Itemize your Deductions
While it is easier to take the standard deduction, you may save significantly if you itemize; if you are self-employed, a homeowner or live in a high-tax area. It’s worth the trouble when the sum of your qualified expenses exceed the 2015 standard deduction of $6,300 for singles and $12,600 for married couples filing jointly. While many deductions are well known, such as those for mortgage interest and charitable donations, taxpayers sometimes overlook miscellaneous expenses, which are deductible if the combined amount adds up to more than two percent of your adjusted gross income. These deductions include job-hunting expenses, business car expenses, tax-preparation fees, and professional dues.

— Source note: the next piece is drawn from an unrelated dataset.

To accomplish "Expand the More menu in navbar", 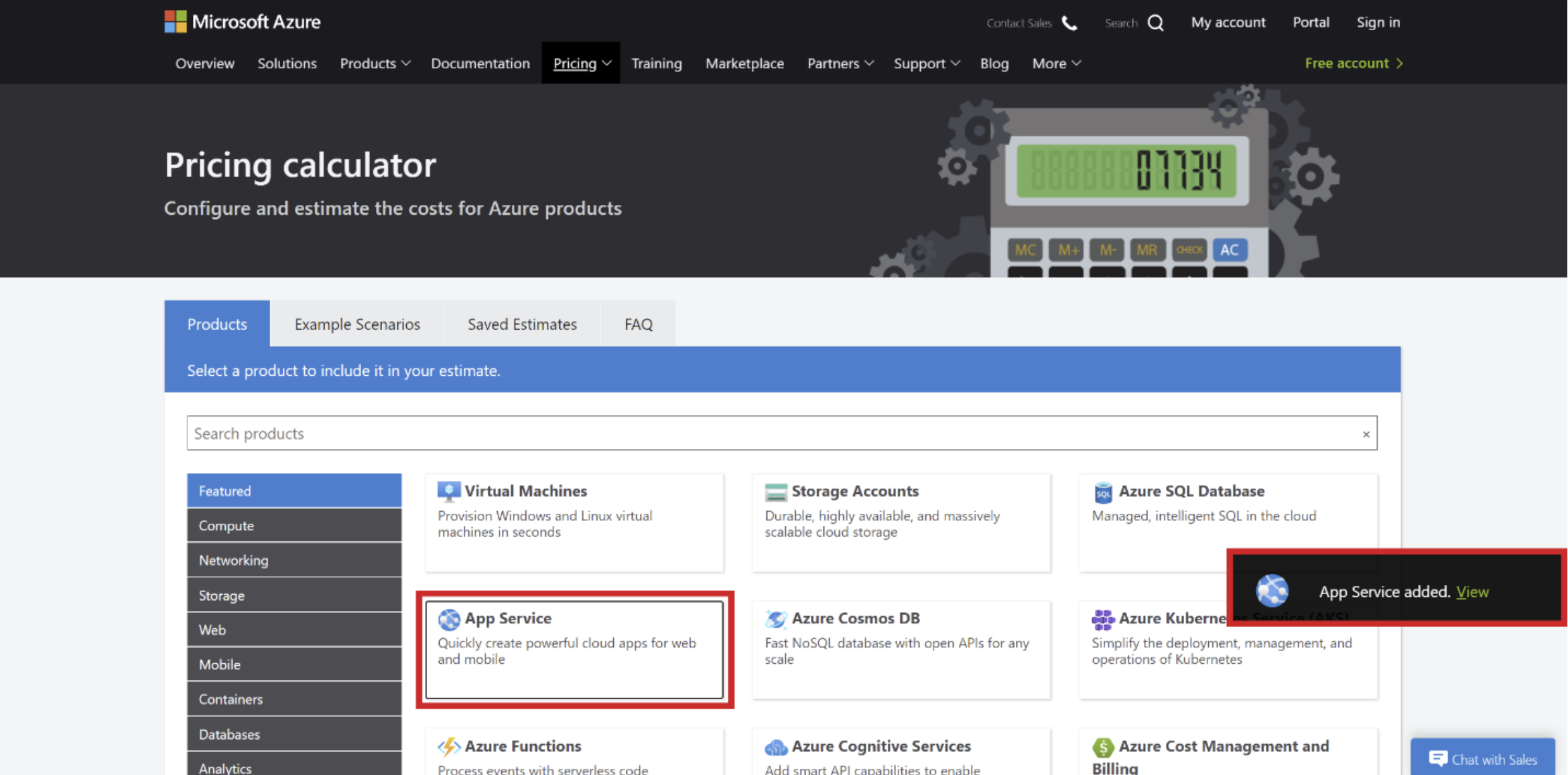I will (1055, 63).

You can also deduct the portion of medical expenses that exceed 10% percent of your adjusted gross income.
There is a temporary exemption from Jan. 1, 2013 to Dec. 31, 2016 for individuals age 65 and older and their spouses. If you or your spouse are 65 years or older or turned 65 during the tax year you are allowed to deduct unreimbursed medical care expenses that exceed 7.5% of your adjusted gross income. The threshold remains at 7.5% of AGI for those taxpayers until Dec. 31, 2016.
Provide Taxpayer IDs on your Tax Return for Dependents
The IRS grants the personal exemption of $4,000 in 2015 for each dependent and the $1,000 child tax credit for each child under age 17.
If you are divorced, only one of you can claim your children as dependents. The $1,000 child tax credit begins to phase out at $110,000 for married couples filing jointly and at $75,000 for heads of households.